Further complicating the equation is air conditioning. A room full of servers is almost certainly going to need substantial air conditioning and this adds noticeably but unpredictably to the power budget, having to be evaluated on a case-by-case basis.

A room full of alternative devices is much less likely to need air conditioning than one full of PCs but may in fact need more heating during cold periods since so little heat is being produced. So that's hard to give accurate predictions for either.
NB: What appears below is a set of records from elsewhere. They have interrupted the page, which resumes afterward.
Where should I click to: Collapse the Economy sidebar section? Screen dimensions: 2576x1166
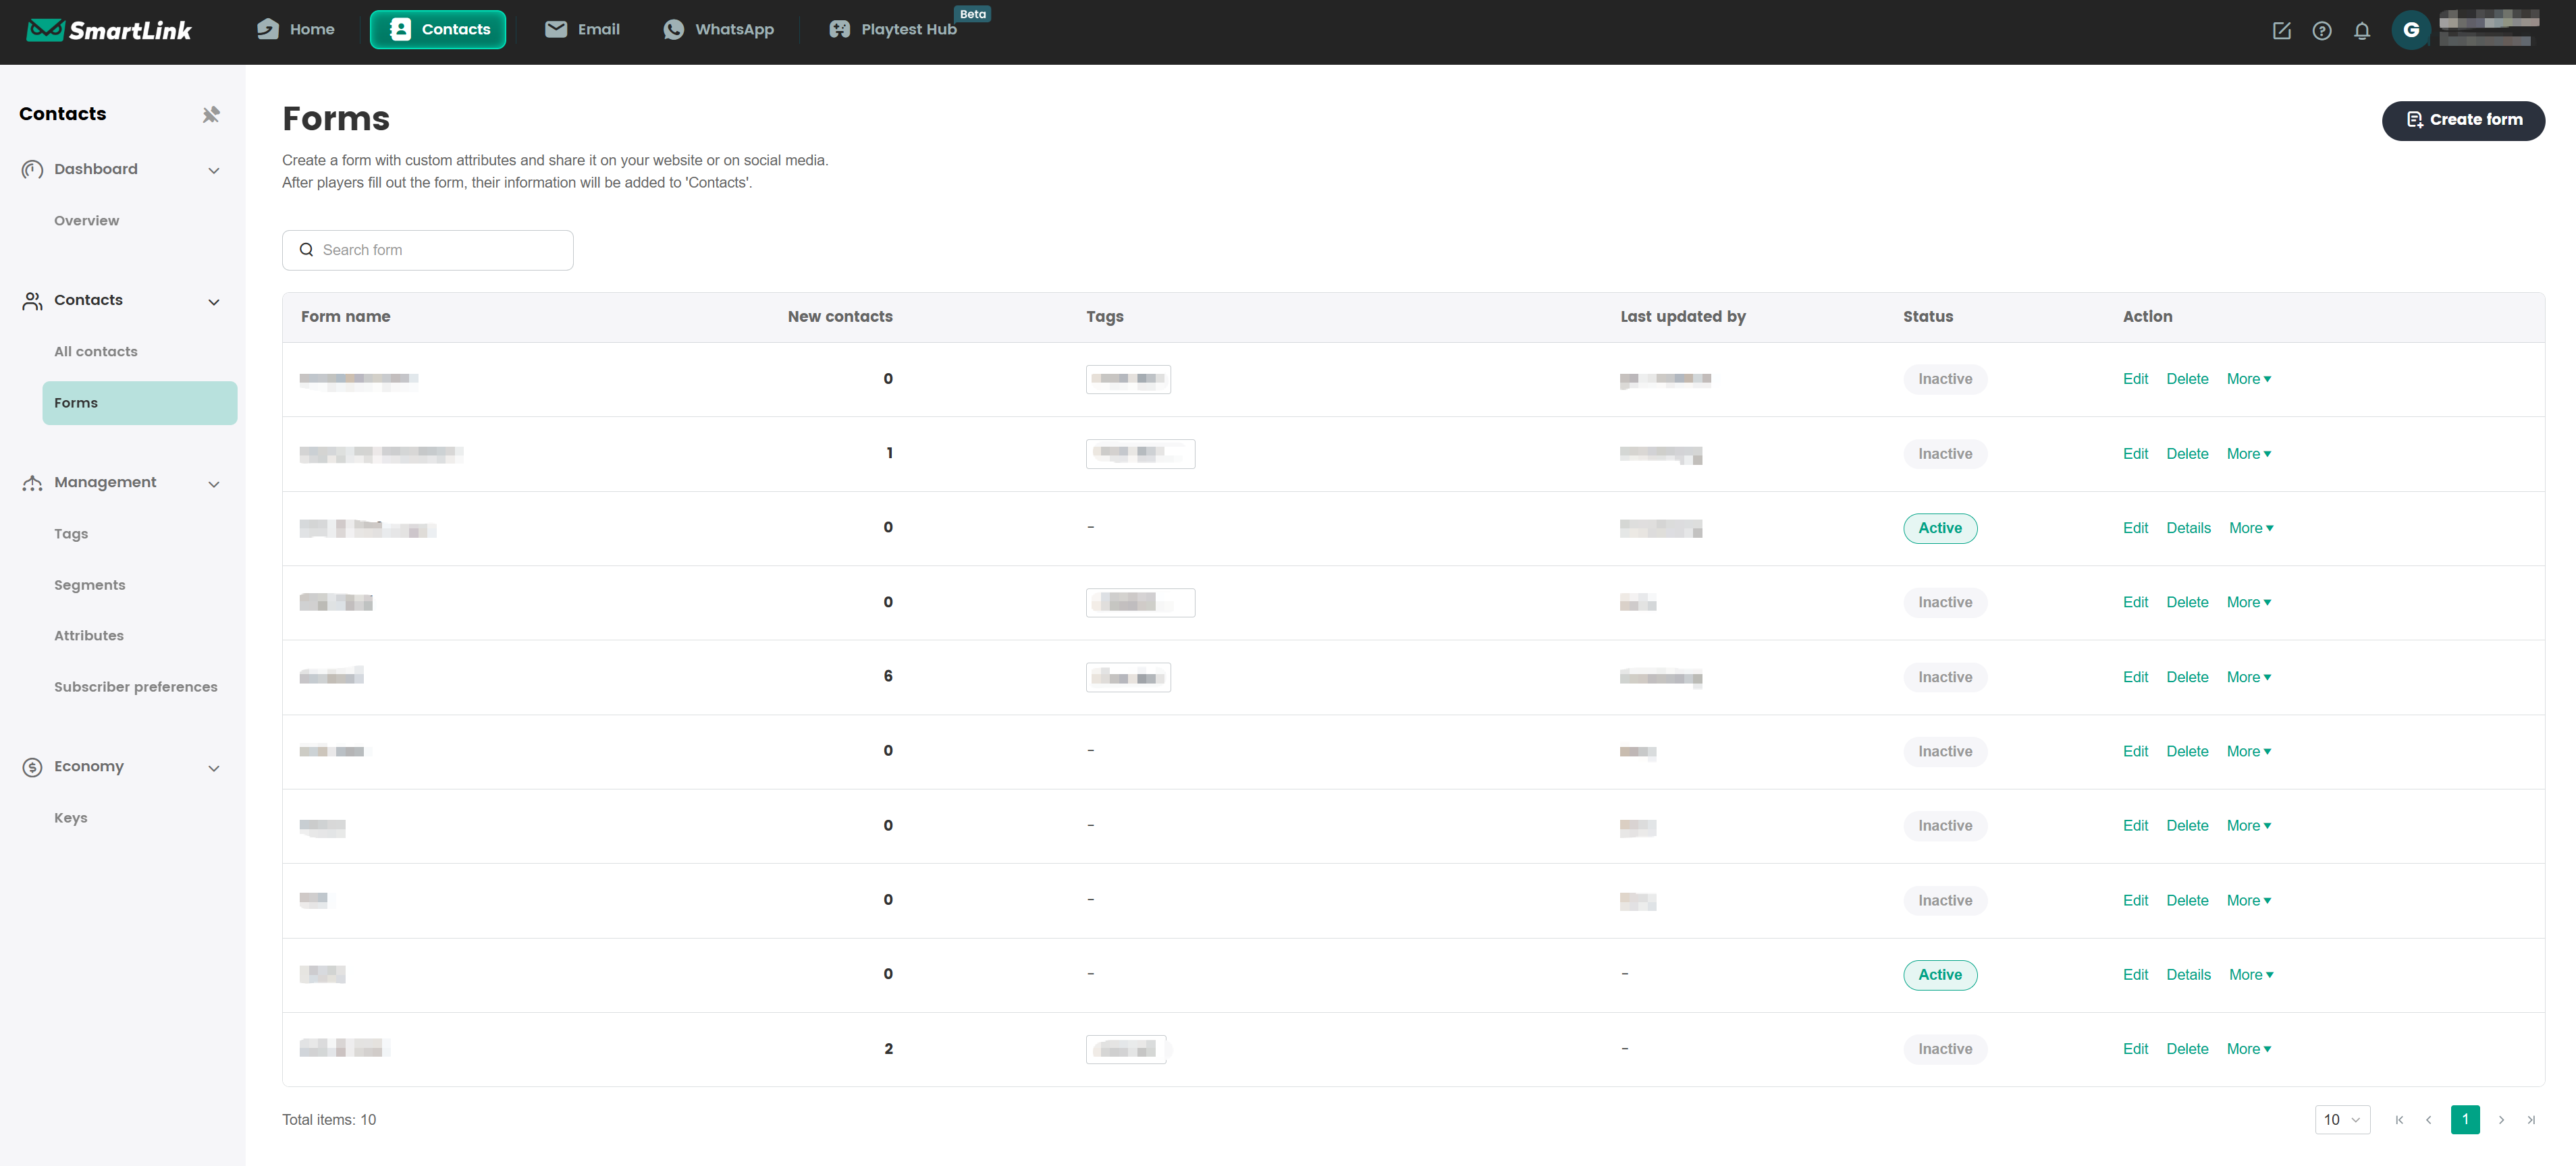[x=213, y=768]
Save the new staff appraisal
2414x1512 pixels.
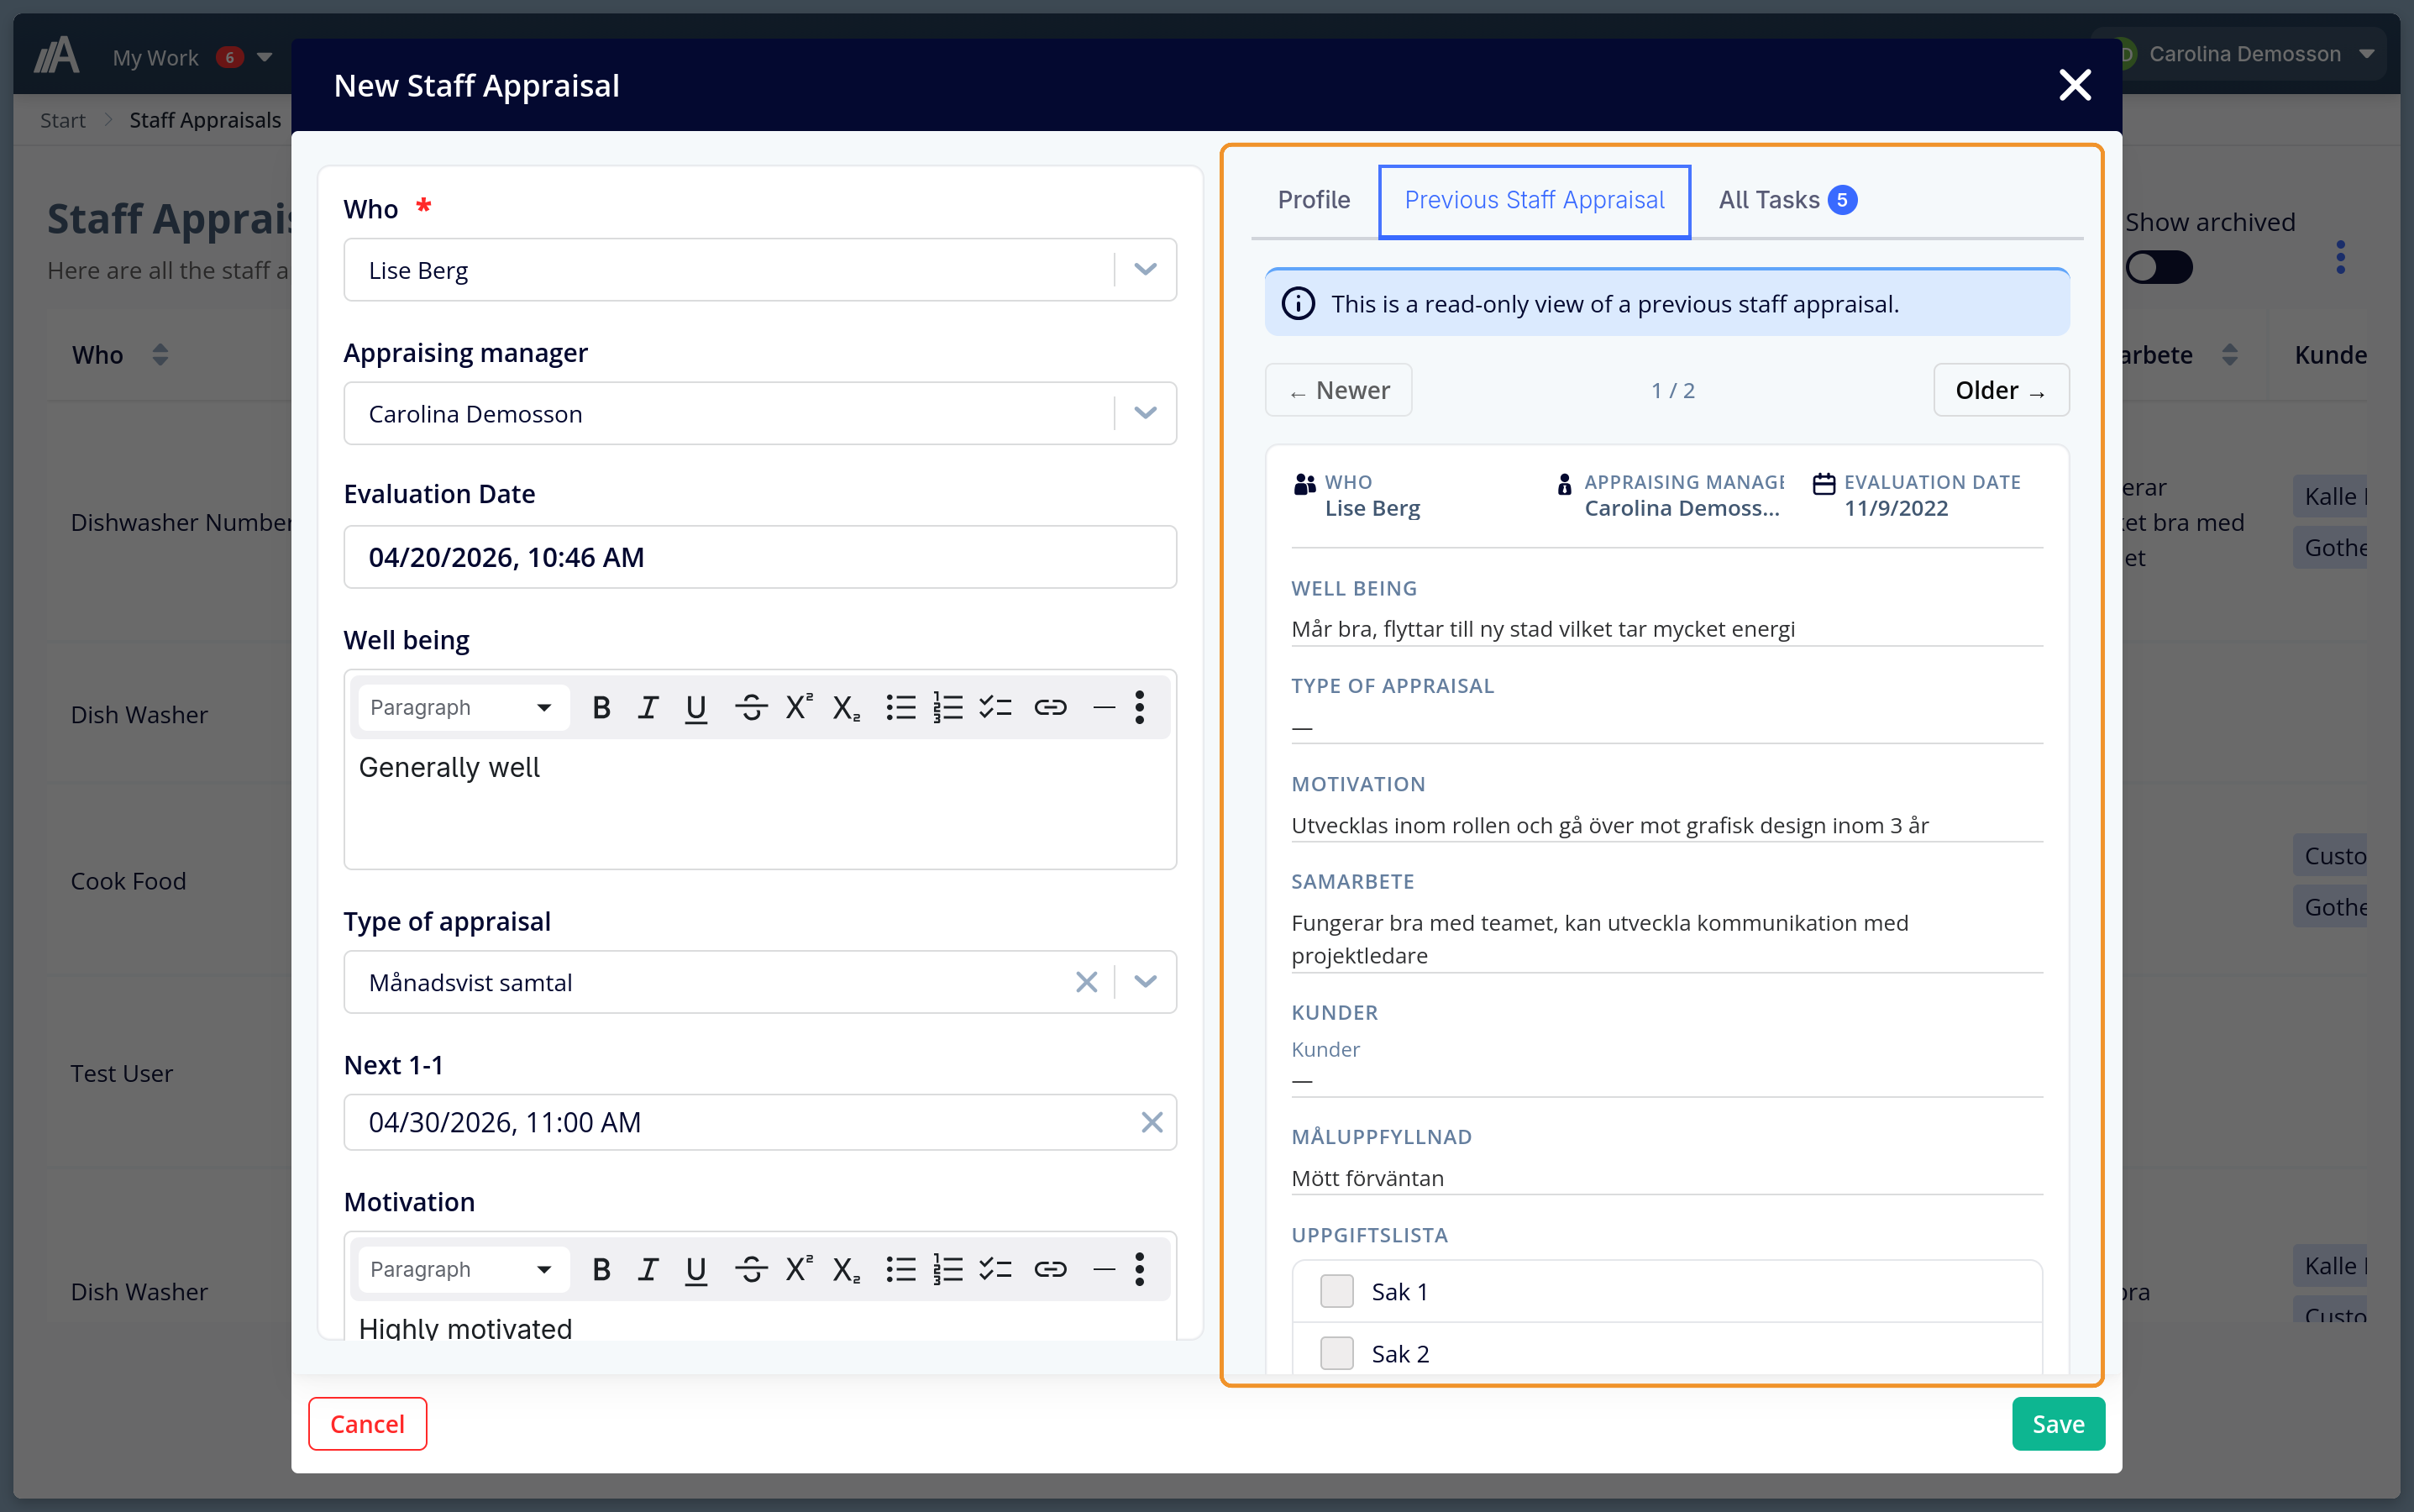(2057, 1423)
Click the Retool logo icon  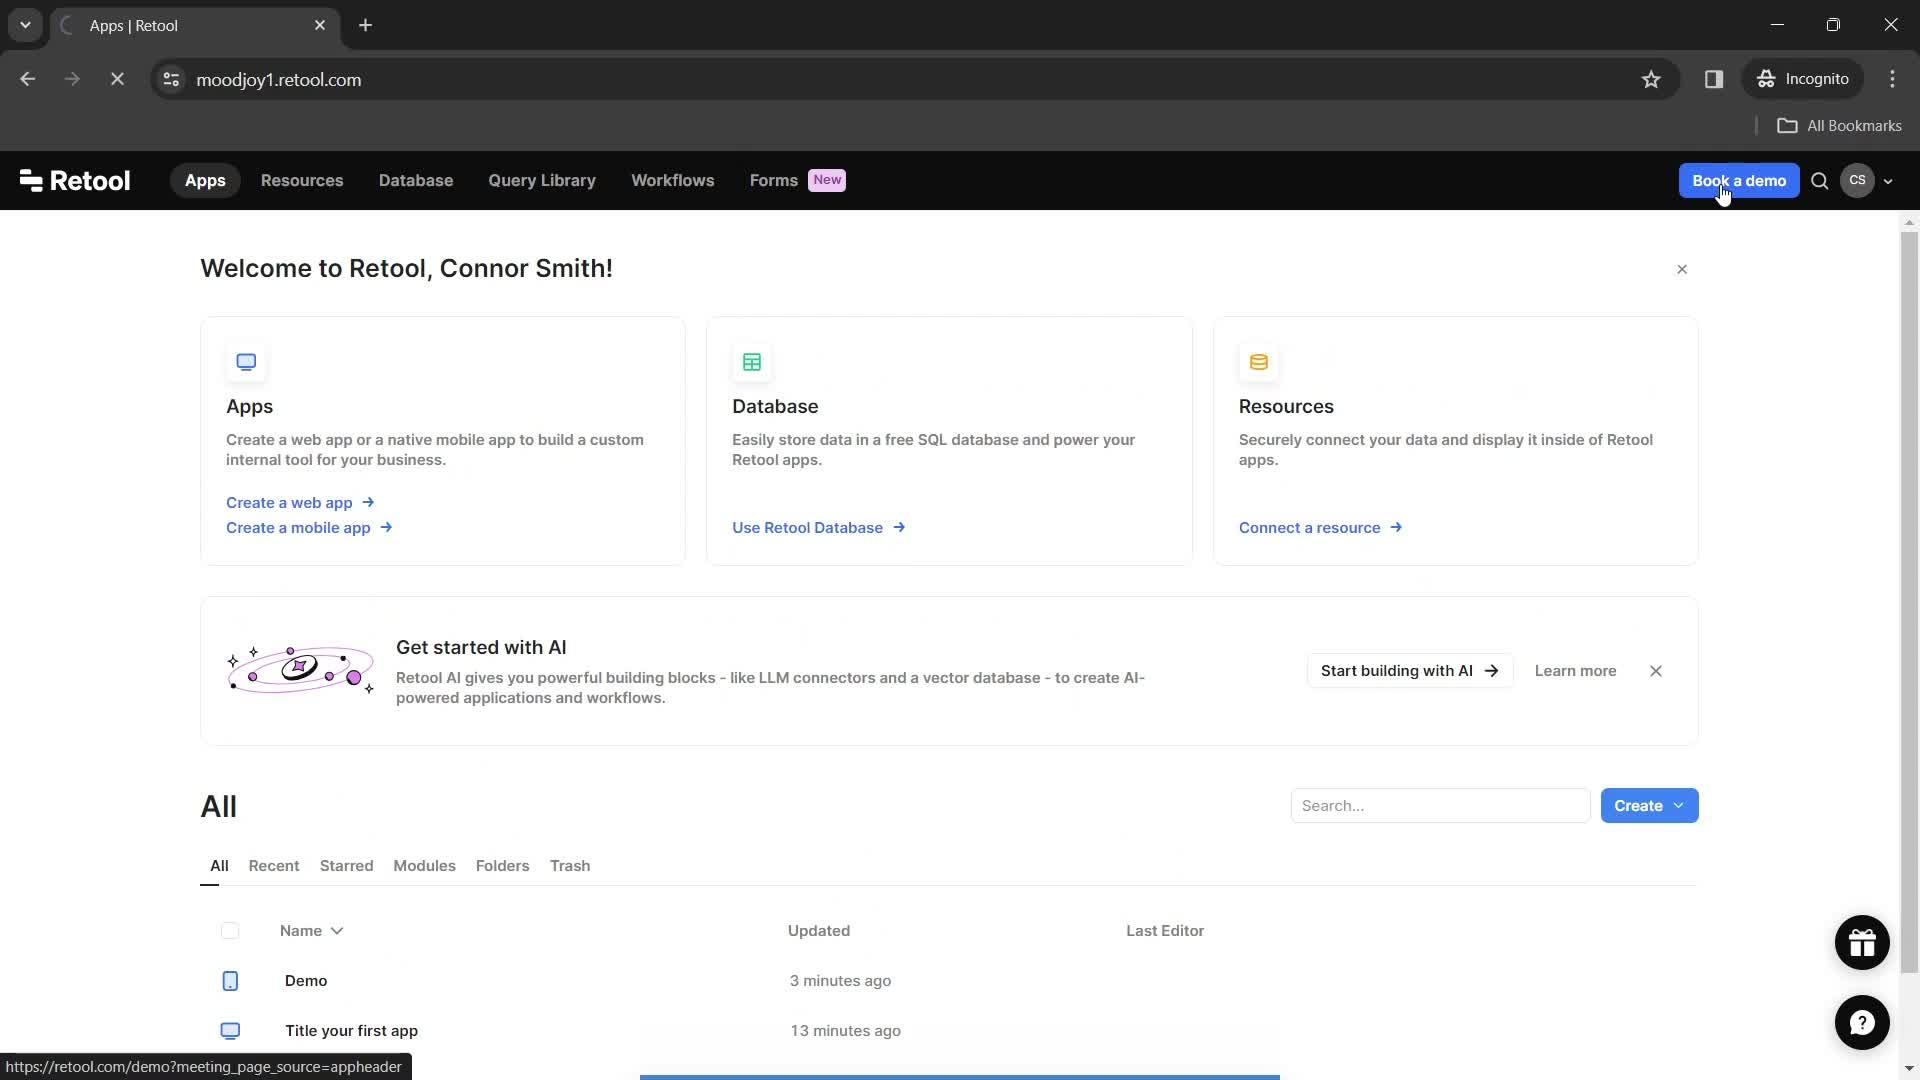tap(29, 179)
Because there are so many uncertainties surrounding the patterns of use and the likely power consumption experienced, we are cautious about trying to predict particular power savings when switching from one type of system to another, other than to wave our hands and use rather meaningless phrases like 'substantial'. It IS possible to produce an energy saving prediction as part of an overall system design and we do have customers who are very happy about the outcome; we just don't feel it's very useful to provide swathes of unsubstantiated figures as a sales pitch.

Framework Figures

Having said that, here's the classic 'back of a cigarette packet' calculation for a medium scale 400 desktop deployment based on nothing being turned off ever. The screen or display devices are left out of this calculation as they are likely to be roughly the same in either case.

PC-based system:

  • 400 desktops at 100 watts = 40kW, or over a year nearly 350 megawatt-hours

Alternative system:

  • 400 desktops at (say) 10 watts = 4kW
  • 16 application servers at 250 watts = 4kW
  • Total is 8kW, leading to 70 megawatt-hours per year

In the UK if you are getting your power at 10p per unit (that's a kilowatt-hour) for the PC-based system that's £35,000 in electricity costs, for the alternative desktop system, £7000. We'll leave it to you to do some similar estimations based on your own needs. You can entertain yourself by working out what that is in terms of tonnes of carbon dioxide too.

Footnote

Warning:

Figures given on power consumption and life expectancy mentioned below are based on general experience and observation backed up at times with occasional measurement. This discussion is for guidance only, not a firm promise of performance of any particular installation.